**WHAT YOU NEED TO DO**
The reply is to be the lines from the one with "The width and" through the last line of the records below, each retyped exactly, with pictures left out.

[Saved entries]
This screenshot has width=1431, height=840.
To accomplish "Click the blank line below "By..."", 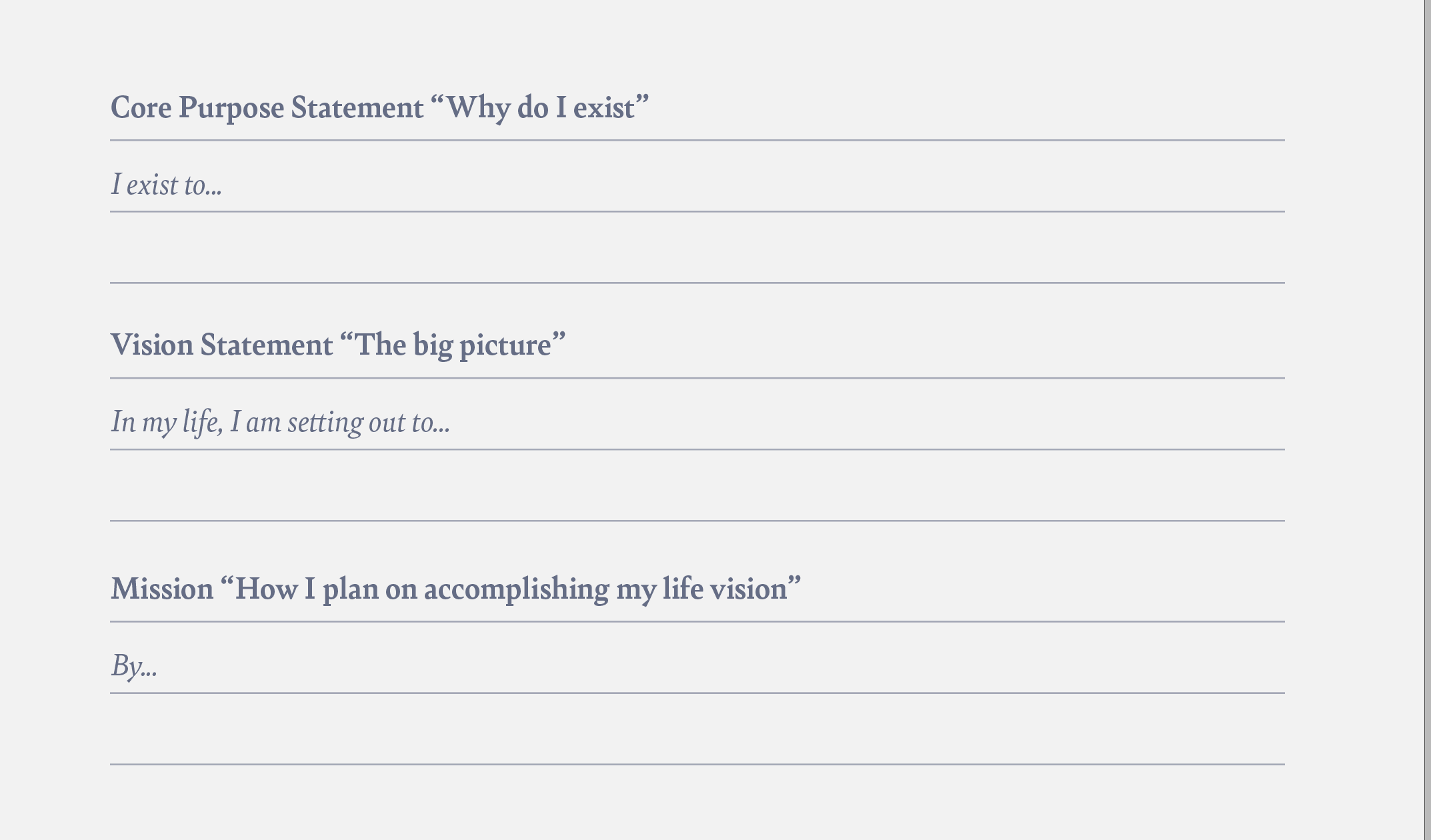I will pos(697,729).
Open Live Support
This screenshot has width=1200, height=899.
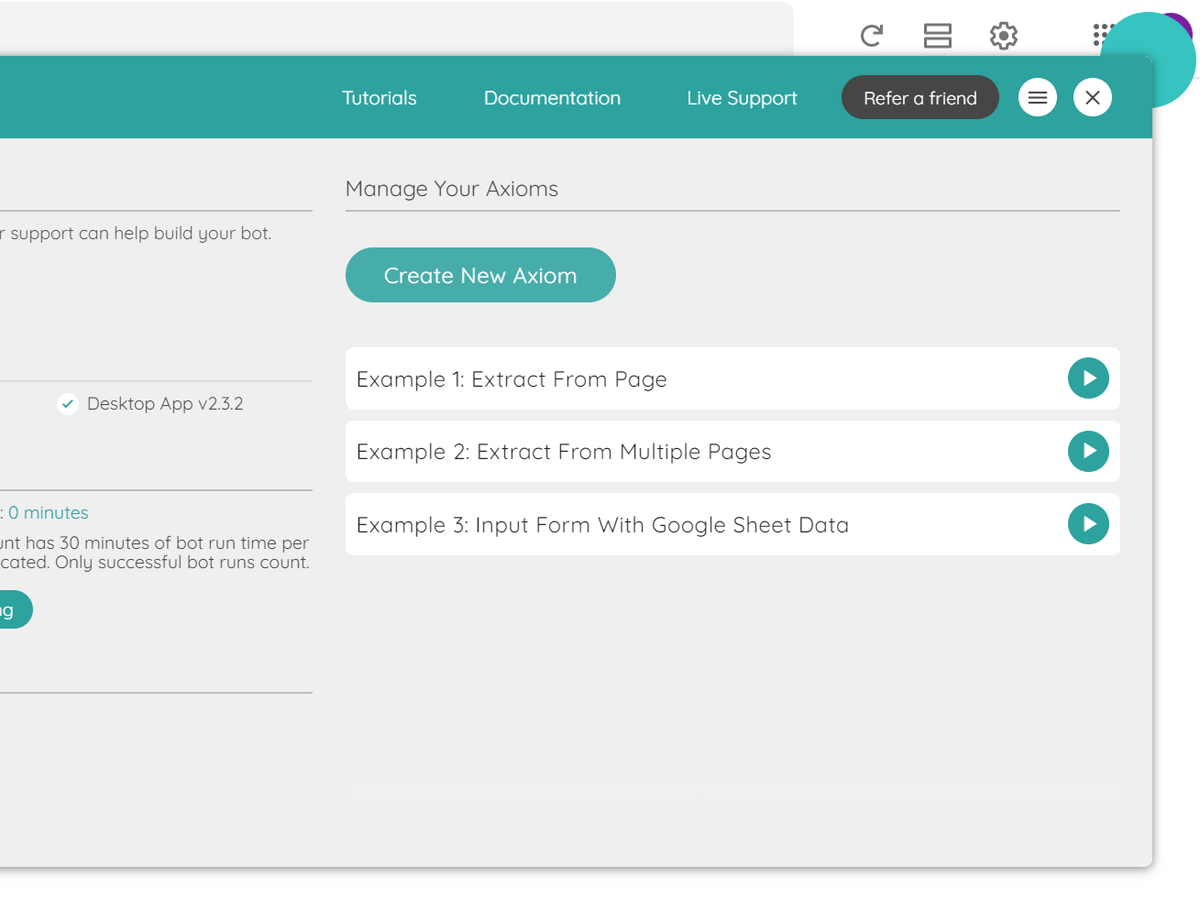tap(742, 98)
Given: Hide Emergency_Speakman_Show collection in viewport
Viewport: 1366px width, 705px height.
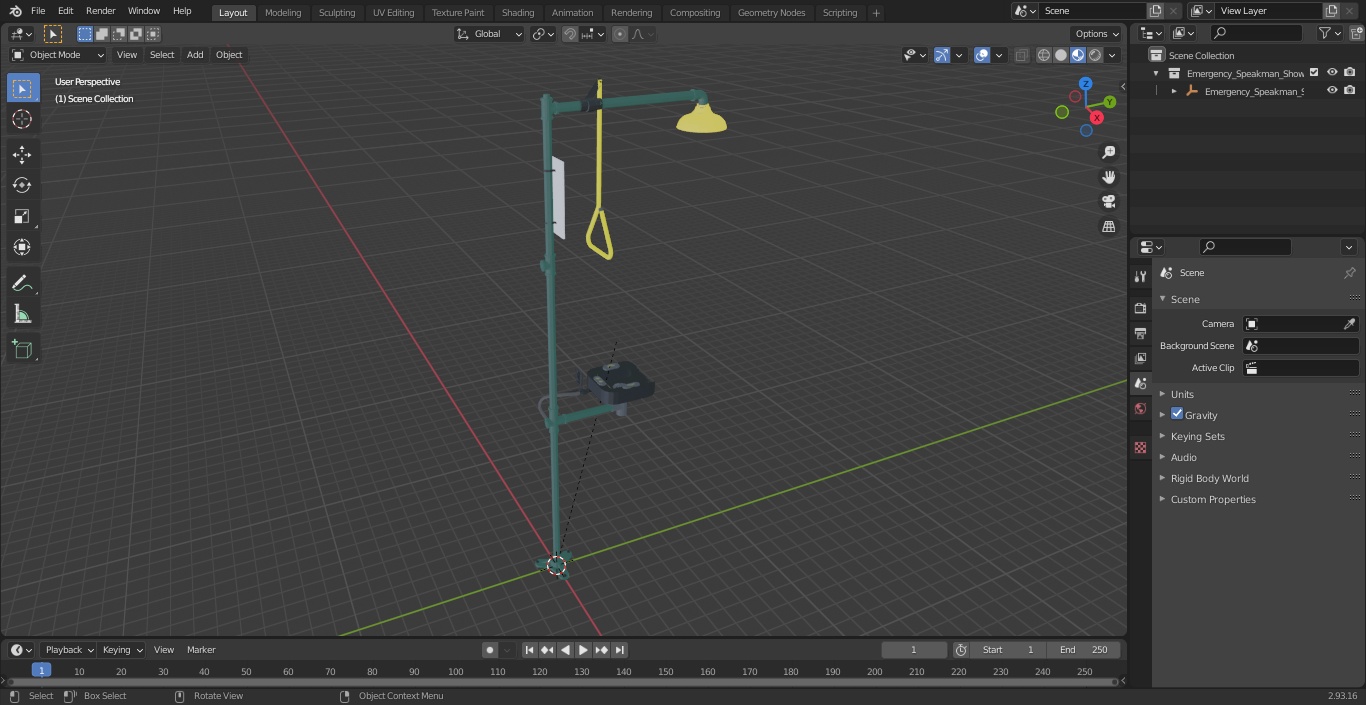Looking at the screenshot, I should pyautogui.click(x=1332, y=73).
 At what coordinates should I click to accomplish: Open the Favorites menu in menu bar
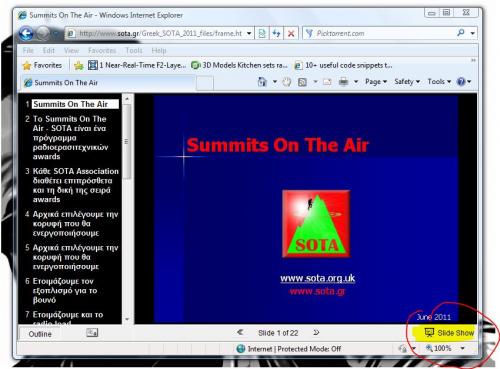pyautogui.click(x=102, y=51)
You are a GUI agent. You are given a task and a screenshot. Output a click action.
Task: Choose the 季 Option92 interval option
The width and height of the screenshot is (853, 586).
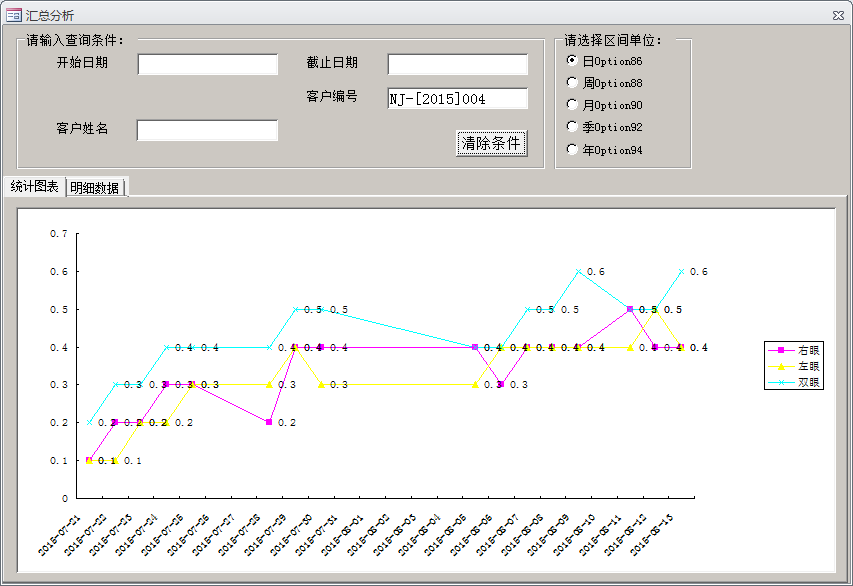[572, 127]
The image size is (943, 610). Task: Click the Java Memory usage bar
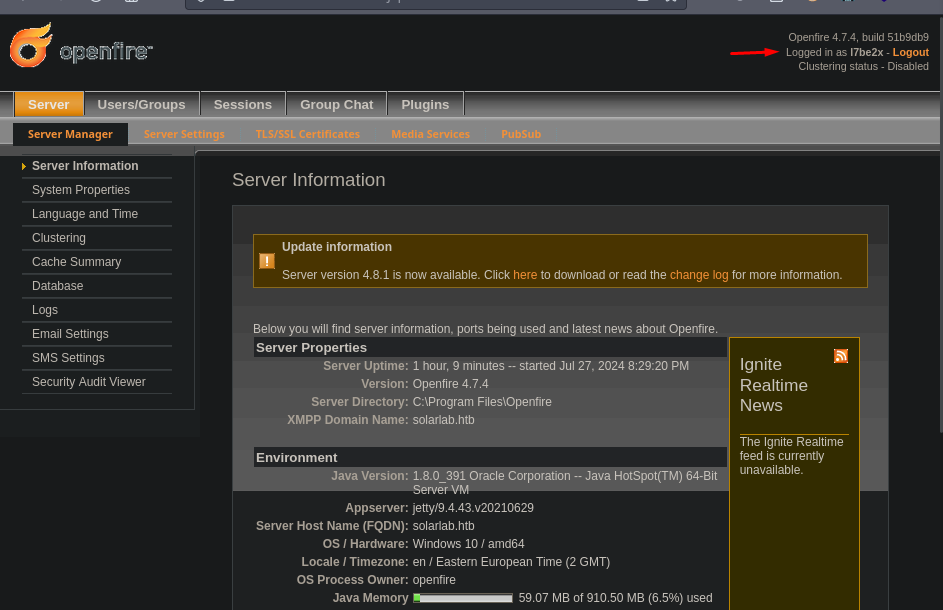click(x=462, y=598)
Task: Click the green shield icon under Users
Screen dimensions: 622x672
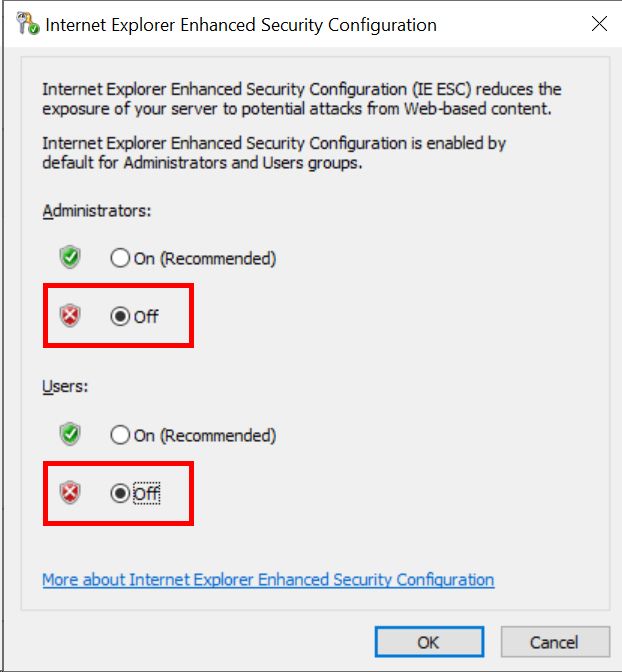Action: [70, 436]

**OUTPUT FOR THIS TASK**
The width and height of the screenshot is (853, 586).
[572, 127]
The image size is (943, 610). Task: Click the Java Memory usage bar
click(x=462, y=598)
Task: Click the green shield icon under Users
Screen dimensions: 622x672
Action: [70, 436]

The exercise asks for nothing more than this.